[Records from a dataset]
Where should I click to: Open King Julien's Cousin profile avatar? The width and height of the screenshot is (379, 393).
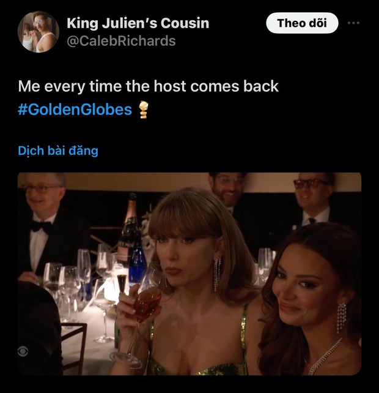[x=39, y=32]
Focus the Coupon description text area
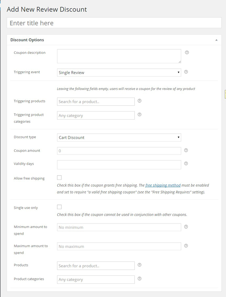226x297 pixels. coord(119,56)
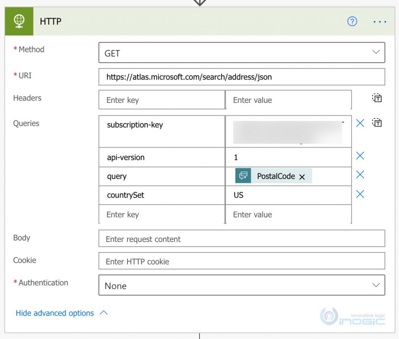Screen dimensions: 399x339
Task: Delete the api-version query parameter
Action: pyautogui.click(x=360, y=155)
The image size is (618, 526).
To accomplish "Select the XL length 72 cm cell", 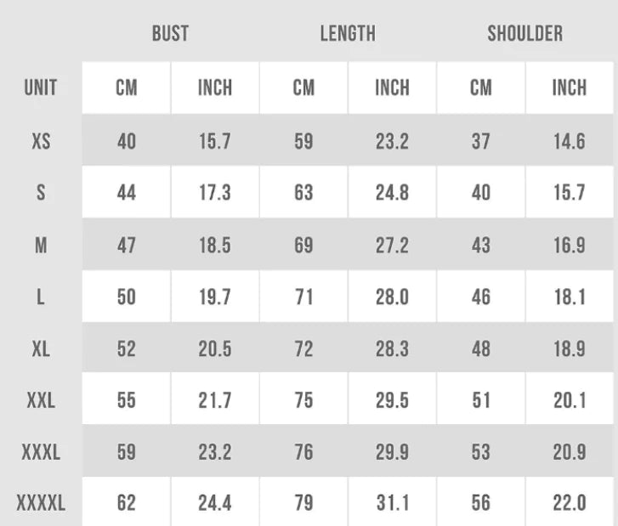I will click(303, 349).
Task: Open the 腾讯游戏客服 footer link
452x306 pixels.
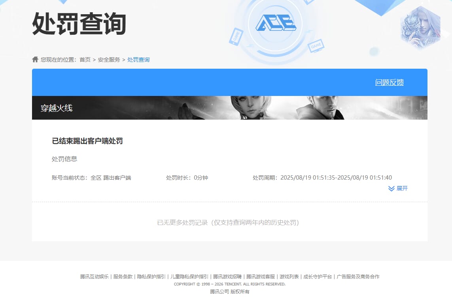Action: point(260,277)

Aim of the exercise — Retype, word for word, the line containing "Task: Open the 腾讯游戏客服 footer link" and each line after it through the end of the data, leaving any picture out.

Result —
Task: Open the 腾讯游戏客服 footer link
452x306 pixels.
Action: point(260,277)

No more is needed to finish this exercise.